Mit Innovationen will die Traditionsmarke die Marktführerschaft verteidigen – in diesem Jahr wird Tempo 75 Jahre alt

Ohrenbetäubender Lärm grollt durch die Halle. Weiße Flocken schweben im Raum und vermischen sich mit dem Wasserdampf, der von den Maschinen aufsteigt. Das Einatmen dieses feucht-staubigen Luft-Cocktails ist extrem unangenehm, das Donnern nur mit Gehörschutz zu ertragen. Kein schöner Ort, um hier seinen Tag zu verbringen. Die wenigen Menschen in der Halle haben sich in eine schallgeschützte Kabine zurückgezogen, die zwischen den Kolossen steht. Von hier aus kontrollieren sie die Papiermaschinen, jede so groß wie zwei Einfamilienhäuser. „Hier wird Tag und Nacht produziert, denn Papiermaschinen kann man nicht einfach so abstellen“, sagt Dieter Sator. Nur für eine Woche im Jahr kommen die Ungetüme zur Ruhe. Dann werden die notwendigen Wartungsarbeiten „in einem Aufwasch“ durchgeführt.

Hier, im rheinischen Neuss nahe Düsseldorf, arbeiten 650 Menschen an einem Marken-Urgestein: dem „Tempo“. Dieter Sator ist einer von ihnen. Der Personalmanager weiß, nur wenige Unternehmen haben das Glück, dass ihr Produkt landläufig mit einer ganzen Gattung gleichgesetzt wird: „Kein Mensch fragt nach einem Papiertaschentuch, alle sagen doch Tempo.“ Der annähernd hundertprozentige Bekanntheitsgrad der Marke in Deutschland schlägt sich auch auf den Absatz nieder. Tempo hat hier zu Lande einen Marktanteil von 50 Prozent.

Hygienischer als Stoff

Der Verkaufserfolg ist eng mit der Geschichte des Taschentuchs verknüpft. Tempo ist der Pionier der Branche. Vor 75 Jahren, am 29. Januar 1929, wurde Tempo als Warenzeichen durch die Vereinigten Papierwerke Nürnberg beim Reichspatentamt in Berlin eingetragen. Zu diesem Zeitpunkt schnäuzten sich die Menschen hauptsächlich mit Stofftaschentüchern. Das gestiegene Hygienebewusstsein in der damaligen Zeit und die Arbeitserleichterung – schließlich müssen Stofftaschentücher gewaschen werden – führte jedoch zu einer immer rascheren Verdrängung von Stoff durch Papier.

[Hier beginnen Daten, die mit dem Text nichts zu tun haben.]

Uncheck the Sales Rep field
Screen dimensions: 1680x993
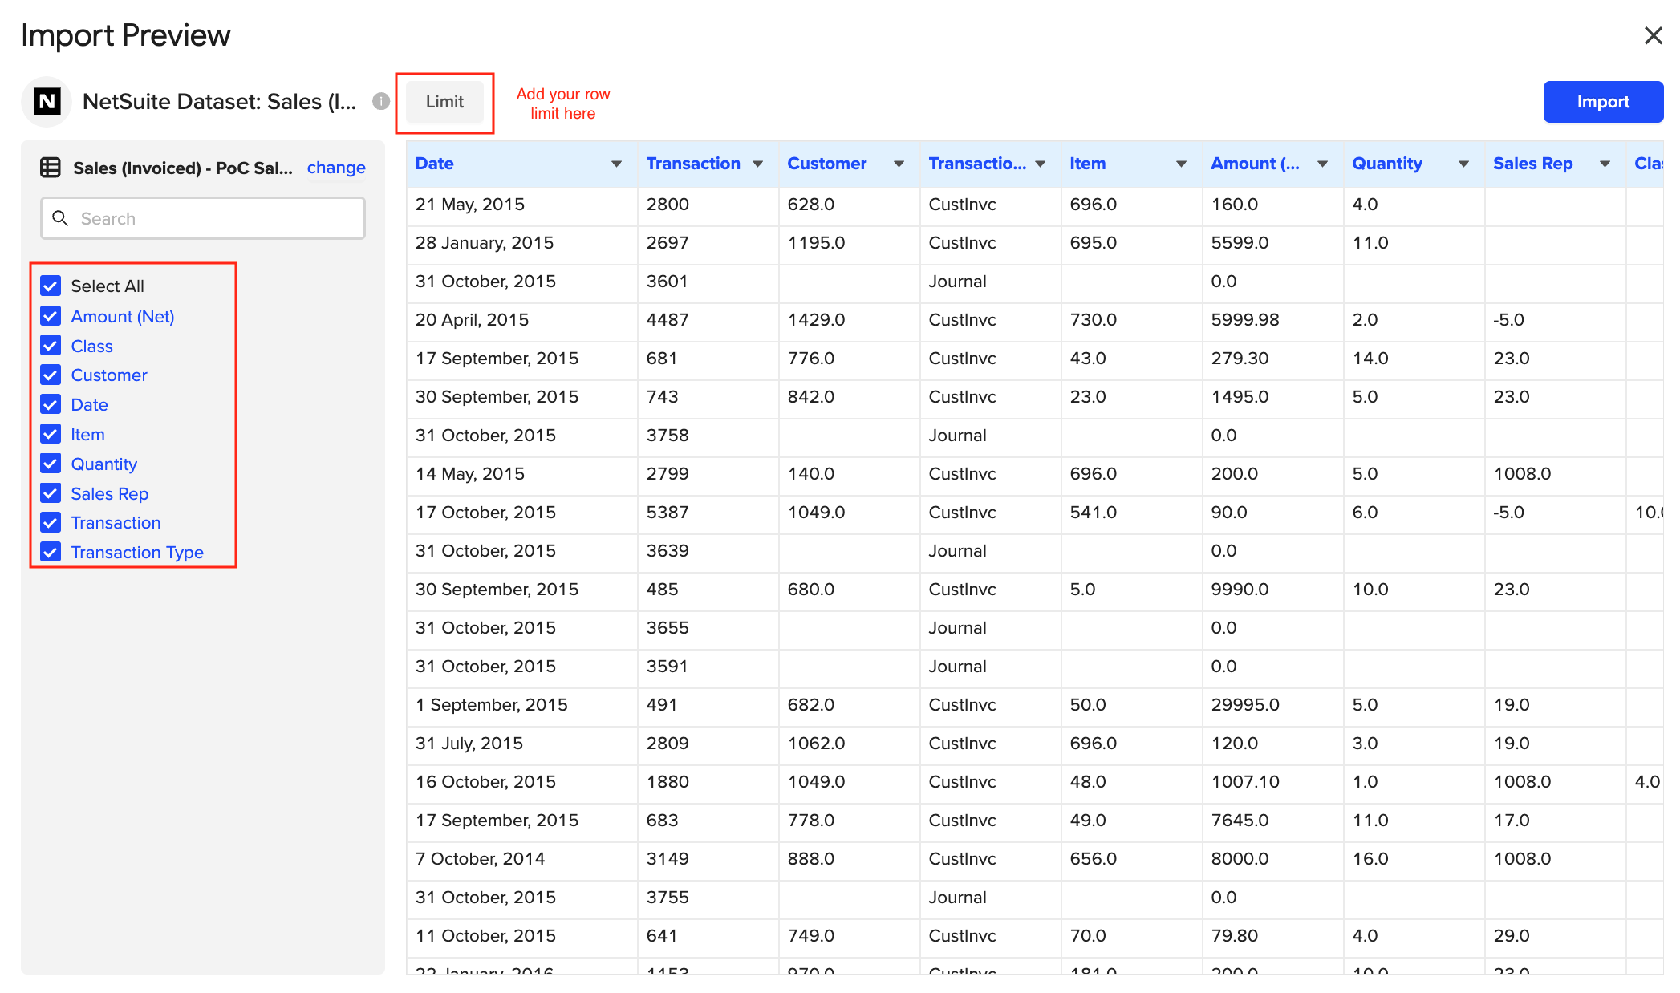point(51,493)
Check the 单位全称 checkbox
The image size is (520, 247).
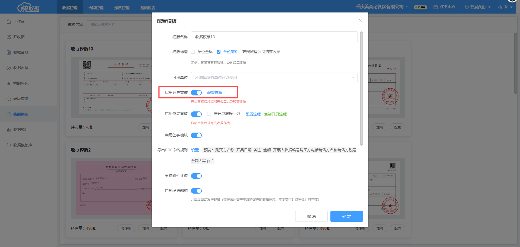tap(193, 52)
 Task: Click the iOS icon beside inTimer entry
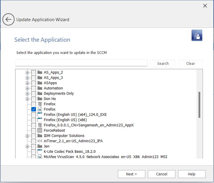[x=40, y=141]
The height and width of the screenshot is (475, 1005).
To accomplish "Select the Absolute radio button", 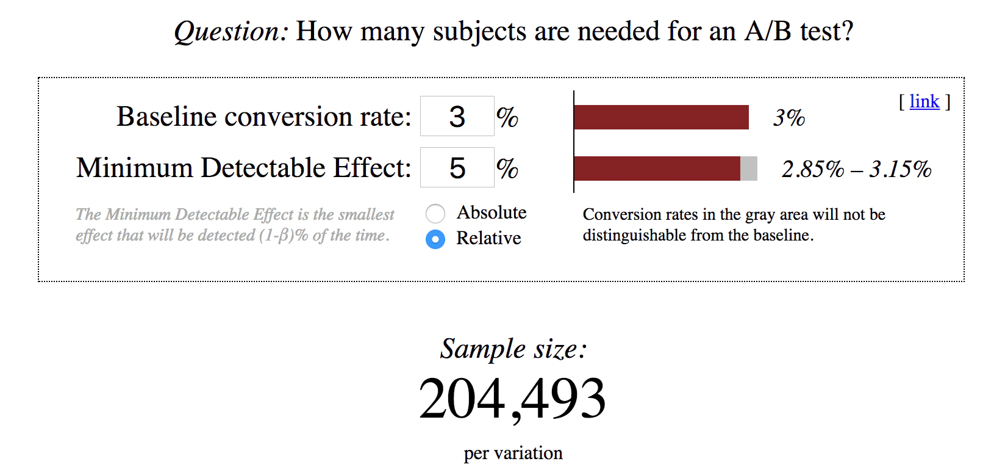I will click(x=435, y=214).
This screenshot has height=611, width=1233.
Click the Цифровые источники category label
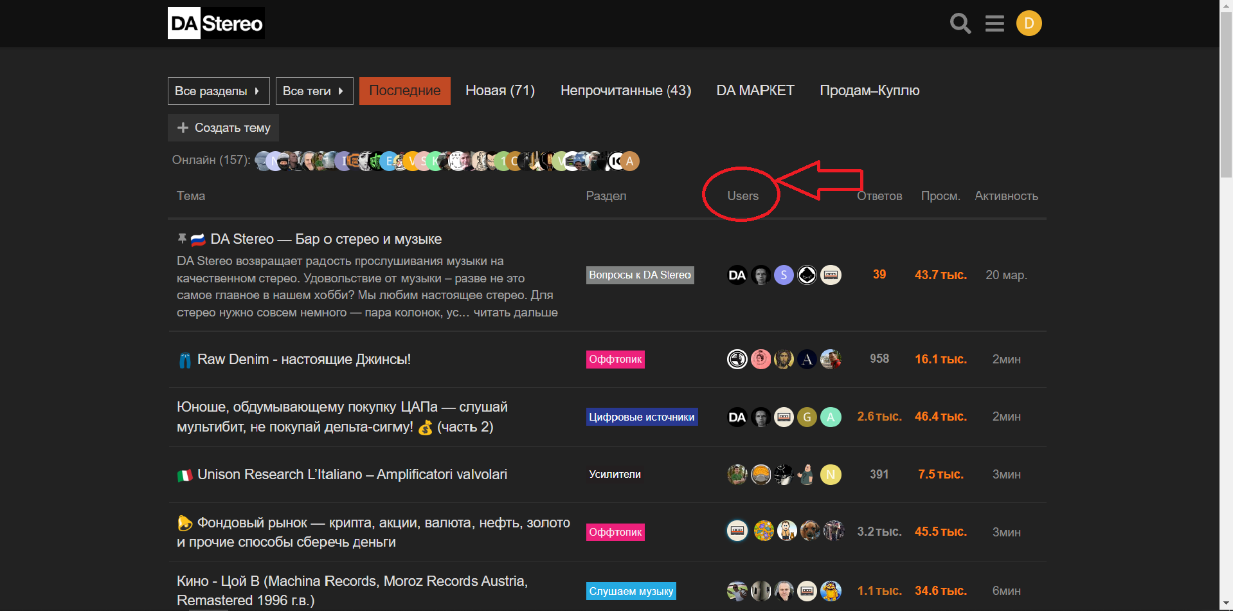(x=642, y=417)
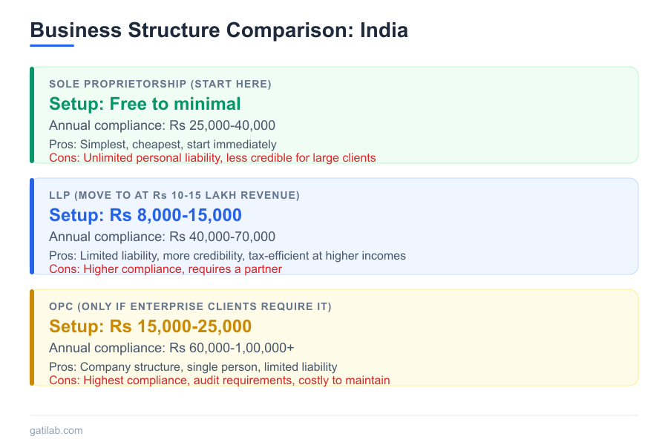Click the LLP annual compliance line
Viewport: 668px width, 445px height.
click(x=163, y=236)
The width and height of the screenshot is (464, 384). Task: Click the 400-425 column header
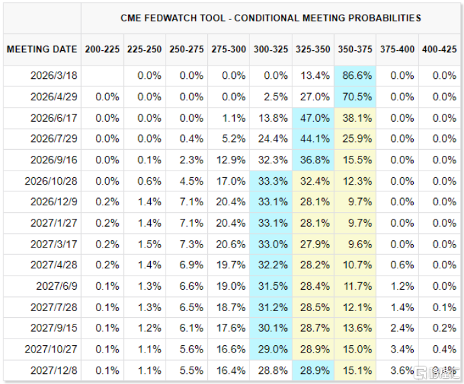(439, 50)
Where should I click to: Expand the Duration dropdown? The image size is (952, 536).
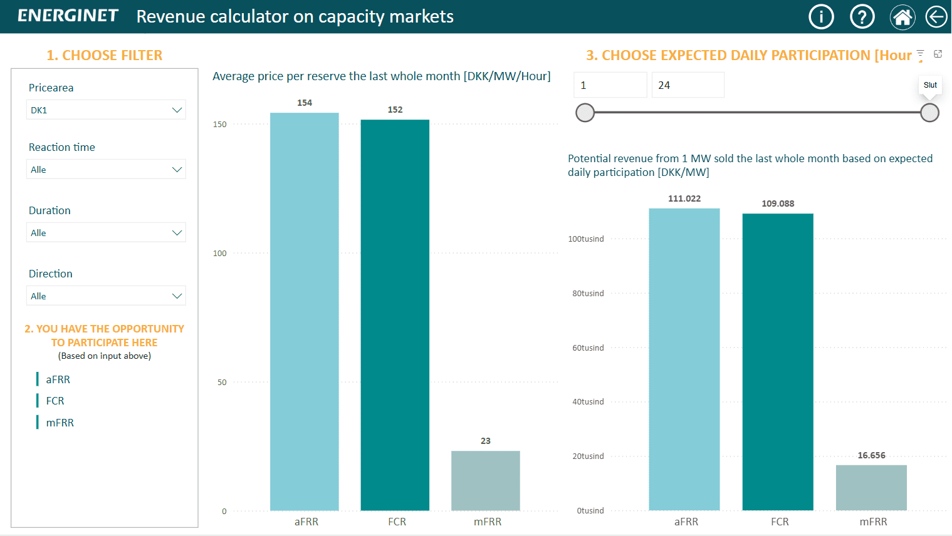106,233
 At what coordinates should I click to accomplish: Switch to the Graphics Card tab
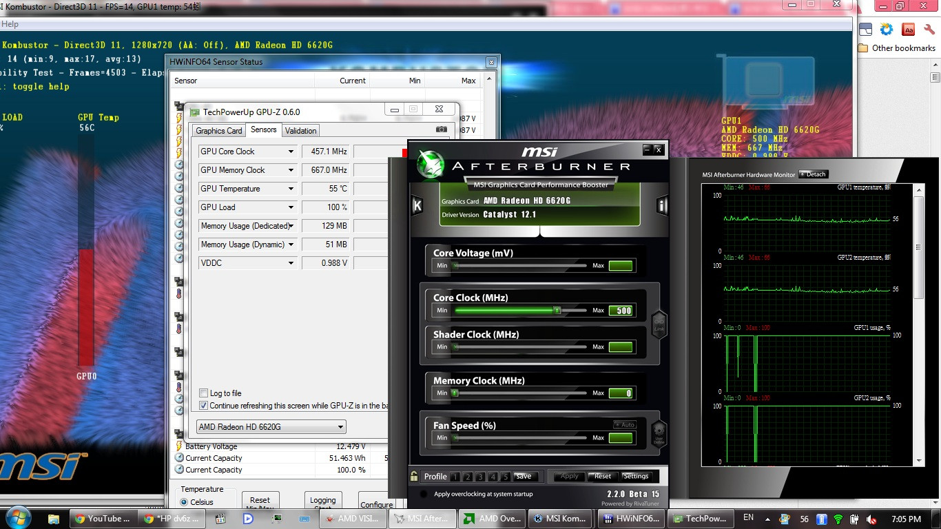219,131
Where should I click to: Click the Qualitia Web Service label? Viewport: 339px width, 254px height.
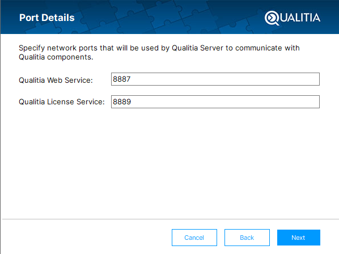(56, 80)
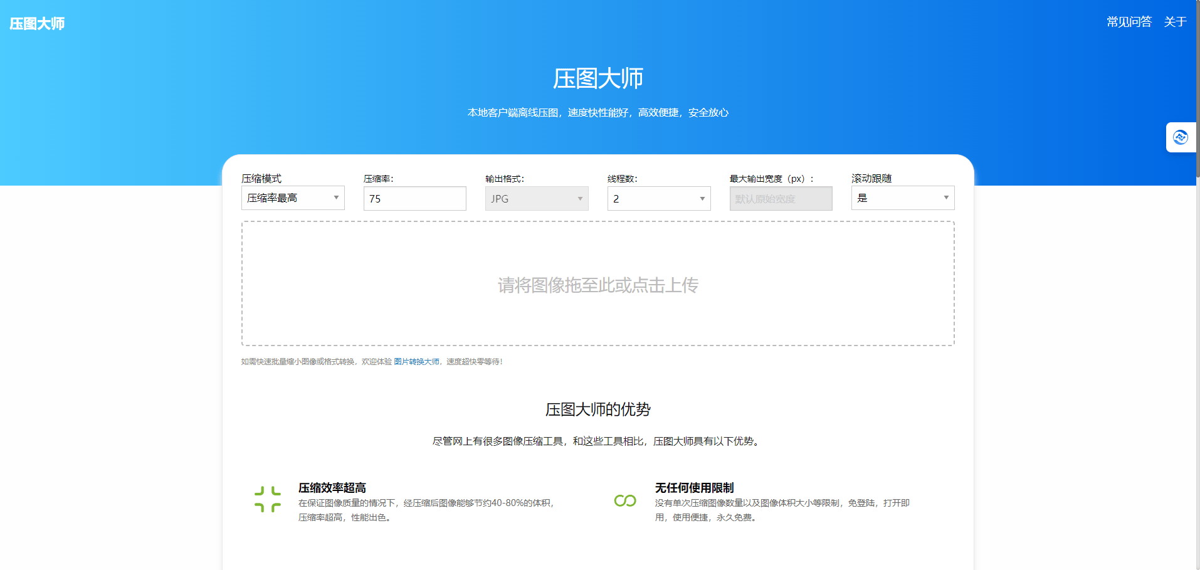Click the 最大输出宽度 input showing 默认原始宽度
Viewport: 1200px width, 570px height.
click(x=780, y=198)
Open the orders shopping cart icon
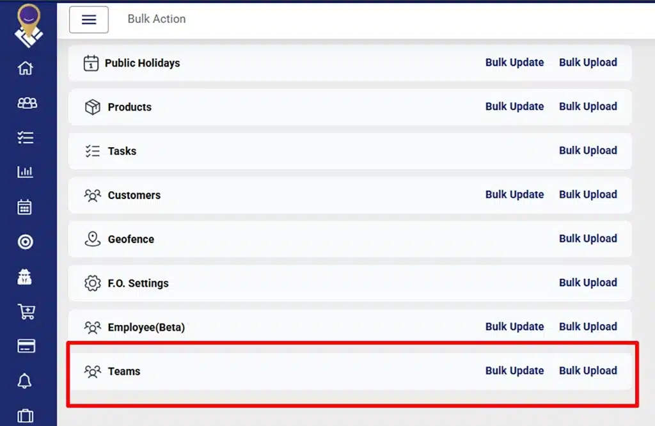The image size is (655, 426). click(x=26, y=311)
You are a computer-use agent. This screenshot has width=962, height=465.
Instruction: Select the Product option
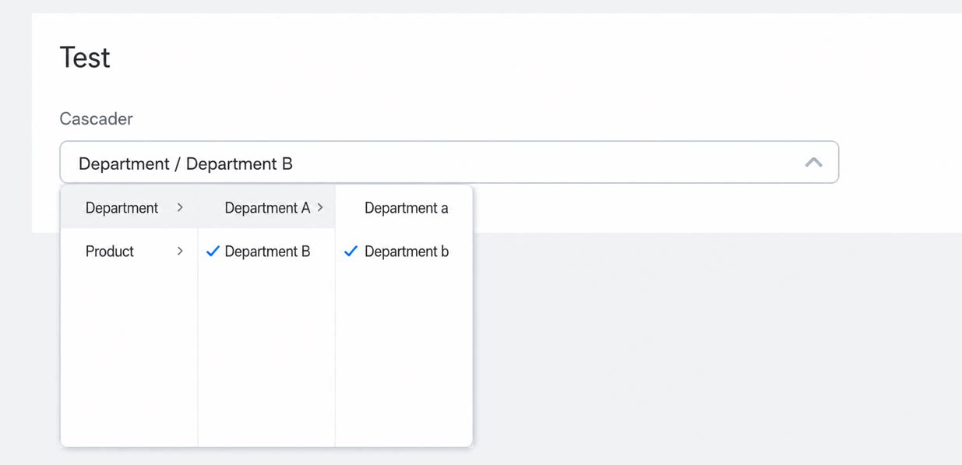click(x=129, y=251)
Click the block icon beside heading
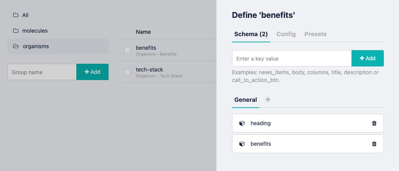399x171 pixels. pyautogui.click(x=242, y=123)
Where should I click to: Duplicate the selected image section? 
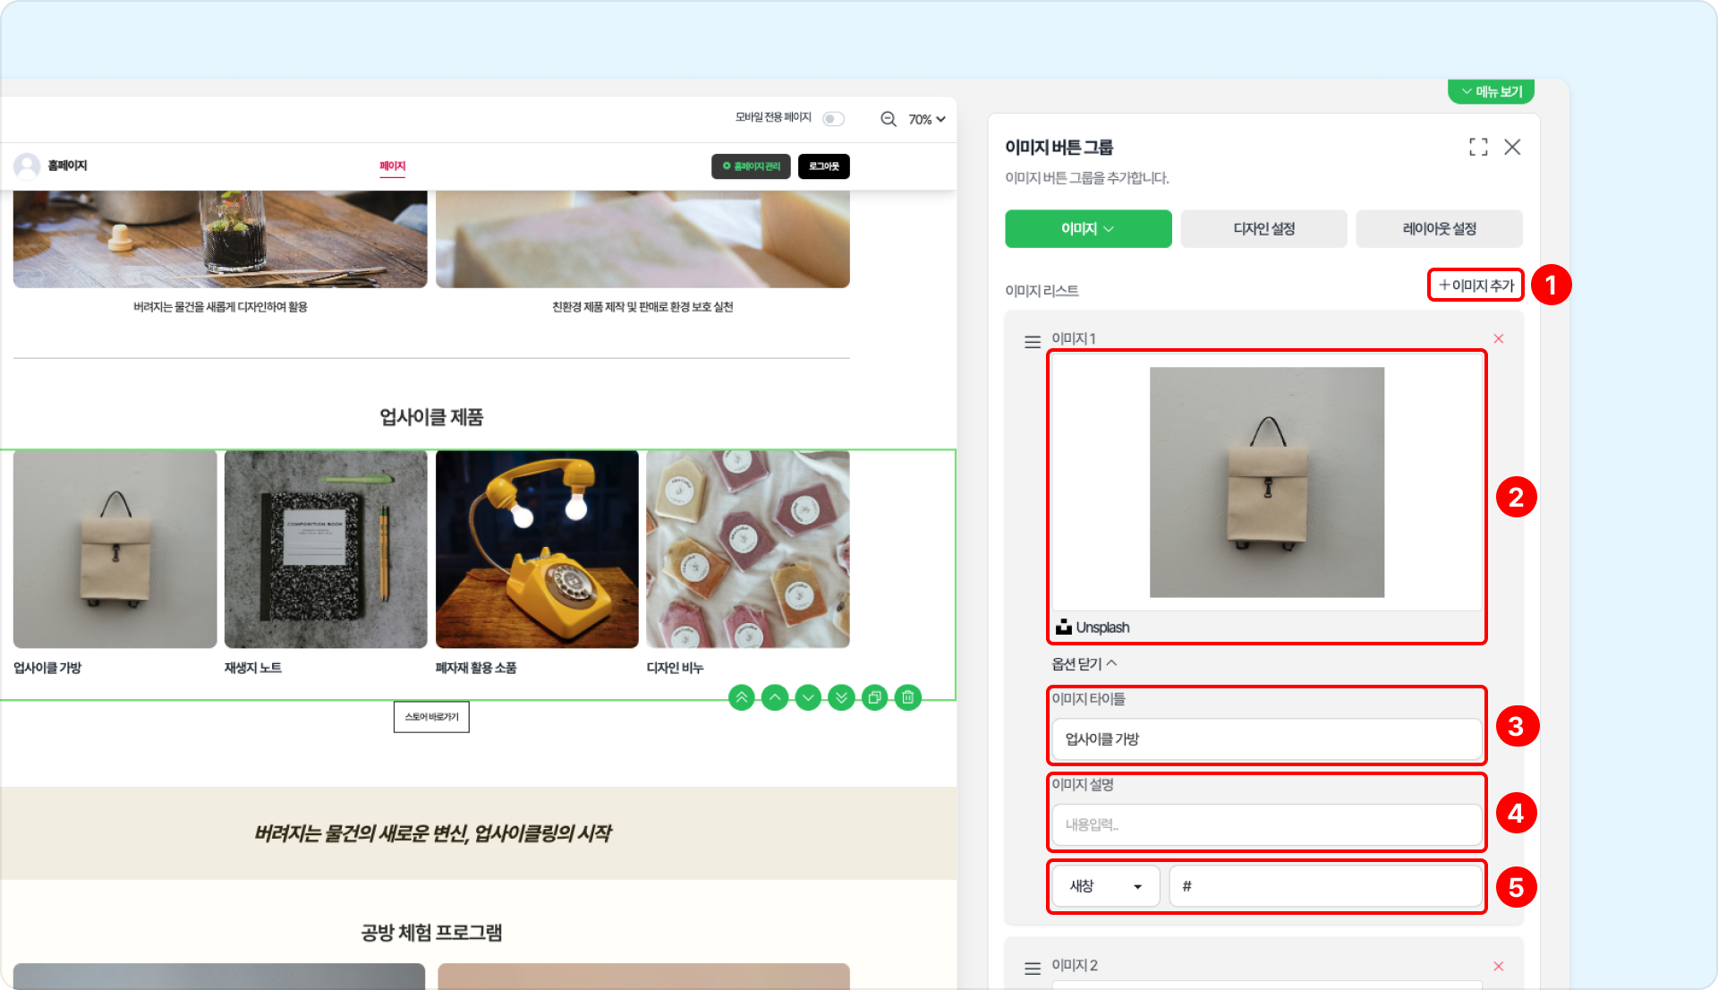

Im Jahr 1933, nur vier Jahre nach der Markteinführung, wurden im Tempo-Werk in Heroldsberg bei Nürnberg bereits 35 Millionen Taschentücher hergestellt.

Nach dem Zweiten Weltkrieg gewann die Produktion erst so richtig an Fahrt. Von 1955 bis 2004 vervielfachte sich der Jahresausstoß von einer auf zwanzig Milliarden Taschentücher. Der größte Teil der Produktion, die seit 1994 unter der Kontrolle des US-Konsumgüterriesen Procter & Gamble steht, wandert heute ins Ausland.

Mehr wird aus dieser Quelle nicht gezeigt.